Ontem, assisti a uma pequena parte de um frente a frente entre o deputado José Pureza (BE) e Nuno Melo (PP). Não queria acreditar no que ouvia. Não é que o deputado Nuno Melo teve o desplante de confundir propositadamente e de forma demagógica a emigração por opção com a emigração para a qual atualmente muitos portugueses se veem empurrados?! Ai! Deputado Nuno Melo, emigração por opção felizmente sempre existiu e espero que continue a existir, ou será que o sr. é assim tão novato que ainda não tenha descoberto tal evidência?!. Ou será que os burocratas de Bruxelas lhe vedaram os olhos e corroeram a sua inteligência? O busílis da questão está quando não se tem opção, ou seja, quando se é empurrado para um precipício quando a nossa vontade não seria o suicídio, mas o viver dignamente. Bem sei que também o sr. é um sofredor empurrado pelo seu partido para Bruxelas. Eu sei que teria preferido continuar neste cantinho onde o sol dispensa a ida aos solários ou a ilhas paradisíacas, mas infelizmente não teve opção, obrigaram-no a ir para o inferno do Parlamento Europeu. Apenas lhe posso dizer que se desejar voltar, tem toda a minha solidariedade.

Quando nos dizem que o único futuro possível é o empobrecimento, estão no fundo a dizer-nos para nos conformarmos, aceitarmos o que nos dizem ser inevitável, que percamos qualquer réstia de esperança que em nós ainda habitasse. Resumindo, estão a dizer-nos para desistirmos do sonho, para desistirmos do país.

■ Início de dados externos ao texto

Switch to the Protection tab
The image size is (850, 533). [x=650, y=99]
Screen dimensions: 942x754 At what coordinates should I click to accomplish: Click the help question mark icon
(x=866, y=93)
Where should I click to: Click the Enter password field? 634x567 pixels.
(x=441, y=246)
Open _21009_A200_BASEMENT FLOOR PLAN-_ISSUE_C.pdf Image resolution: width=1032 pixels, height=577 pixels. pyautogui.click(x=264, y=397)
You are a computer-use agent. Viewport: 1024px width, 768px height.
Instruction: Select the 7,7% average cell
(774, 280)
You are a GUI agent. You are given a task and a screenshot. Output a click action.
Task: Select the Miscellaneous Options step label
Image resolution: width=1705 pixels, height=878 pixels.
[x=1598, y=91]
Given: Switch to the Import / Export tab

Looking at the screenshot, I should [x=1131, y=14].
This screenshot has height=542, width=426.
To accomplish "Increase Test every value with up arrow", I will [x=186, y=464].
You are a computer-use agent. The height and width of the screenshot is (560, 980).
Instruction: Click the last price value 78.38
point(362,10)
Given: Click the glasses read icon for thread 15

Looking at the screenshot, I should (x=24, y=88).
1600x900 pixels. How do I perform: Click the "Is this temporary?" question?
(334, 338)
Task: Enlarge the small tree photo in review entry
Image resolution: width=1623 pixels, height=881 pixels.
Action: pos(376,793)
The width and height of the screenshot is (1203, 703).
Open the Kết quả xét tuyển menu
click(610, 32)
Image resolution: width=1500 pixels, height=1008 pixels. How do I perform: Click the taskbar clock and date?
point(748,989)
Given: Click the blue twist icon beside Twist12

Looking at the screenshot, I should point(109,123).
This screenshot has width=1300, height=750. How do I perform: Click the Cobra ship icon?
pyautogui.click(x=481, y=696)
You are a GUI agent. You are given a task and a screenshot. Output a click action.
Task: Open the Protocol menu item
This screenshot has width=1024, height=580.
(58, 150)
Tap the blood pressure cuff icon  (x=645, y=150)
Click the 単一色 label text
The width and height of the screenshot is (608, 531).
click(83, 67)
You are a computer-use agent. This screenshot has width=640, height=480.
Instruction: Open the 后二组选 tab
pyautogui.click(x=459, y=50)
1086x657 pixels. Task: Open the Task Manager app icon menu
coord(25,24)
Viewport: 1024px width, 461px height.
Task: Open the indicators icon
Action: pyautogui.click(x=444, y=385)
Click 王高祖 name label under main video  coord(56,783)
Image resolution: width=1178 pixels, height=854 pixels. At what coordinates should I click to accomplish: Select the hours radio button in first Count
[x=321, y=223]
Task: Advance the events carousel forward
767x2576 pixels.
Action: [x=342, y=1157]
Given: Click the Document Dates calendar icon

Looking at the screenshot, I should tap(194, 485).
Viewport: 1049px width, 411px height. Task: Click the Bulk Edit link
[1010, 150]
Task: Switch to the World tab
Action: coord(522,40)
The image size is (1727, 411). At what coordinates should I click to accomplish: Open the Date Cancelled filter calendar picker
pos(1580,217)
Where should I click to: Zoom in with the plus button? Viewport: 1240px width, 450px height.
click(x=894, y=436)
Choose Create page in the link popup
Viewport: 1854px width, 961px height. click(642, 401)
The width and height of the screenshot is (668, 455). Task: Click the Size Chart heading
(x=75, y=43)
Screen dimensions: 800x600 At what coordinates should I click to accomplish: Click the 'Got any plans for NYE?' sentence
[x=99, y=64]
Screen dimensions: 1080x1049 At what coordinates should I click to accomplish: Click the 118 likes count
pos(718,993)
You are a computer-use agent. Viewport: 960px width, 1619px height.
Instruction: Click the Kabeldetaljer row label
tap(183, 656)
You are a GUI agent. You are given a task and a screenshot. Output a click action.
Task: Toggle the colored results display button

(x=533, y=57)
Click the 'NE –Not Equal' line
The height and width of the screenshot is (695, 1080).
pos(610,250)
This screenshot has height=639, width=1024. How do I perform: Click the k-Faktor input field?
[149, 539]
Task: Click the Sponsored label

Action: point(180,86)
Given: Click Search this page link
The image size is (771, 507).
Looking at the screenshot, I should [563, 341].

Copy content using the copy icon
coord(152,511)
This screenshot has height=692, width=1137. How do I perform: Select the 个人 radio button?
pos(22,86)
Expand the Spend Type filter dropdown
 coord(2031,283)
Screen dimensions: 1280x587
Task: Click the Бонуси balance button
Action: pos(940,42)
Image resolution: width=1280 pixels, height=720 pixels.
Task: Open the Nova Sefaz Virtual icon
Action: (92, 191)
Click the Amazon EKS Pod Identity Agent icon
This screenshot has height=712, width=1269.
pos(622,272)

Sendo esse um caminho de derrota, ou pretendem que nos tornemos dóceis escravos ou perderam a noção (se é que algum dia a tiveram!) do verdadeiro significado e sentido da governação.

O problema é que nós deixamos que estes brincalhões com vida alheia continuem a gozar com a nossa inteligência e se julguem os donos de toda e qualquer opinião. Somos enganados, vamos deixando e não nos queixamos.

Sejam felizes em seara de gente, mas cuidado com as ervas daninhas.